98.15

A comédia dos pênaltis

Leandro Marçal 14 de agosto de 2017

– Corre e liga a TV: vai começar a disputa de pênaltis entre San Lorenzo e Emelec!

Precisava urgentemente interromper todo aquele trabalho atrasado, a leitura para a próxima aula e ligar no canal esportivo. Briguei com o controle remoto e dei dois tapas em suas costas, na crença ilusória de que as pilhas dormem e preciso acordá-las quando os botões pedem para mudar de canal e não são prontamente atendidos.

Não havia nervosismo ou angústia, eu não tinha nada a ver com aquilo. O aviso por mensagem era daqueles para agradecer uma vida inteira.

Ver cobranças de pênaltis entre times com os quais não temos relação alguma é maravilhoso. É olhar pelo buraco da fechadura futebolística. Não há expectativa, ansiedade, angústia, torcida. Eu mal sabia os resultados da partida no tempo normal, mas tudo é zerado na sequência de penalidades máximas.

Tive medo que a buzina tocando na porta de casa fosse o transporte sem escalas rumo ao inferno com o próprio demo de piloto. Não aguentei de satisfação ao ver um garotinho chorando nas arquibancadas quando alguém de seu time errou.

– Rapaz, isso é o esporte: ganhar e perder, perder e ganhar – dizia aos risos, pois sou daquele tipo estranho de pessoas que falam com a televisão em voz alta e responde aos “boa noite” ao fim de telejornais.

A crueldade humana escondida no porão da alma vem à tona nesses momentos. Dois galos na rinha, um rato correndo sem sair do lugar numa roda gigante (para ele) e minha observação atenta e dissimulada. A mesma observação para dois times sei lá de onde colocando a sobrevivência em jogo ao ajeitar a bola a 11 metros do gol. Devo ser cruel demais.
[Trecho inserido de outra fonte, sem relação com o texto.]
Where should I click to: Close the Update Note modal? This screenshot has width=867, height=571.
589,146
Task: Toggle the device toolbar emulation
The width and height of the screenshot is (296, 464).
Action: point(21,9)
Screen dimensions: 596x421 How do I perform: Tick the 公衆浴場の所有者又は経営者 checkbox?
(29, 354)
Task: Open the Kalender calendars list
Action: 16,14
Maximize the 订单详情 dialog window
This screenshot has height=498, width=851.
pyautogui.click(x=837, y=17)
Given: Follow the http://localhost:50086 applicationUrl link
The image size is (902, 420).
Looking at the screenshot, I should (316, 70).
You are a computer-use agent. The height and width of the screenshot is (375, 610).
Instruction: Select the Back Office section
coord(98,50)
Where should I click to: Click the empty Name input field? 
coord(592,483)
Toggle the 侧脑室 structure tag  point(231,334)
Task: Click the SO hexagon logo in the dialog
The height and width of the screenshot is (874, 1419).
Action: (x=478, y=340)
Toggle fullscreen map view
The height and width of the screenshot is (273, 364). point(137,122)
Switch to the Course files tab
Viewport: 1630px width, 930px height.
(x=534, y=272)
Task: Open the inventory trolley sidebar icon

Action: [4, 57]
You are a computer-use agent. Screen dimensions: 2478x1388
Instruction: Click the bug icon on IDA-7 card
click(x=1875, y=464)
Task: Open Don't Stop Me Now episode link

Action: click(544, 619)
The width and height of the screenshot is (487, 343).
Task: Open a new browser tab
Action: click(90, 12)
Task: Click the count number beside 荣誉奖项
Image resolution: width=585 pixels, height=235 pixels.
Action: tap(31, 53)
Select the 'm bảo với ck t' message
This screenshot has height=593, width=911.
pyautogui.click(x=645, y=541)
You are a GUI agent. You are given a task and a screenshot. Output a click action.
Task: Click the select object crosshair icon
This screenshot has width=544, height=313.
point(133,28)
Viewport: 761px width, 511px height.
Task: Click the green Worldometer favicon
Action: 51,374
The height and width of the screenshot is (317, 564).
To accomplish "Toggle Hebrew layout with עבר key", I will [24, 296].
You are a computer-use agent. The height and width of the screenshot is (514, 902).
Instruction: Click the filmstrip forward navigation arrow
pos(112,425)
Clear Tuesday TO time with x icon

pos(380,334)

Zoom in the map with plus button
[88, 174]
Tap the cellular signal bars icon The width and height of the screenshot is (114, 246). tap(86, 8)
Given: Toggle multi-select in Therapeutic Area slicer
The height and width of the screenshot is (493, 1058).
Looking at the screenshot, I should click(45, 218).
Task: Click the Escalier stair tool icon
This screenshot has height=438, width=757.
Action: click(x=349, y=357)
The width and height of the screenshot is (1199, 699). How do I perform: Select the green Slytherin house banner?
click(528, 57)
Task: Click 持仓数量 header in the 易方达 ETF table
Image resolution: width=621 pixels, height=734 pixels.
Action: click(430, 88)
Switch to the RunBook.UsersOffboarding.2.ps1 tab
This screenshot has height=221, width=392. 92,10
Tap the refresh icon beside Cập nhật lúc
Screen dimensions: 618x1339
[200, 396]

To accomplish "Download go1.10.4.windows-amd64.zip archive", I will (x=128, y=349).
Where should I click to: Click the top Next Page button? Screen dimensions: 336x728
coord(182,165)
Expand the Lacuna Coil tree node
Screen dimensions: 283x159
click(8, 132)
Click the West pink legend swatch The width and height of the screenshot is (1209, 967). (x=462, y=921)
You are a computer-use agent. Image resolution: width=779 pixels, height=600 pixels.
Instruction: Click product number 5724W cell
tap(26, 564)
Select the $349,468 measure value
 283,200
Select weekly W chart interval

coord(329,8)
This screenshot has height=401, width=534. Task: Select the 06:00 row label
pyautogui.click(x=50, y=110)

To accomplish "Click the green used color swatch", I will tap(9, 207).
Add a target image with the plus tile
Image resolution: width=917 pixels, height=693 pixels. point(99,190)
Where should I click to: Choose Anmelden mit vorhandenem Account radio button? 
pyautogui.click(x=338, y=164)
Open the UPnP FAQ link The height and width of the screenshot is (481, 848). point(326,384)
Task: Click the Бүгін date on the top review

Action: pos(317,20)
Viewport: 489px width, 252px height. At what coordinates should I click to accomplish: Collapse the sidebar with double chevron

O riso é solto e válido, pois acompanhar os pênaltis de times sem relação comigo é como assistir a um filme de comédia, em que até a morte é motivo de chacota e piada.

Porque os pênaltis são assim: feitos para errar. Alguém vai errar, precisa errar para apagar as luzes do estádio e ir embora, pois no outro dia todo mundo acorda cedo para ir ao trabalho. E vai haver humor naquilo tudo – para quem está do lado de fora, é claro.

A pressão de todo mundo olhando para o batedor e sua responsabilidade de “é só acertar aquele gol gigantesco”, enquanto há quem roa unhas enlouquecidamente. E eu aqui, no meu canto, só curtindo o sofrimento alheio.

Não sei se é loteria, nervosismo, injustiça ou tudo isso junto. Mas ver o medo nos olhos de quem carrega o peso do mundo entre o meio de campo e a marca da cal é um lazer. Tento ser tão humano que acabo ficando mais ainda ao me deliciar com o sofrimento nesse momento tão importante e sem chances de ser adiado.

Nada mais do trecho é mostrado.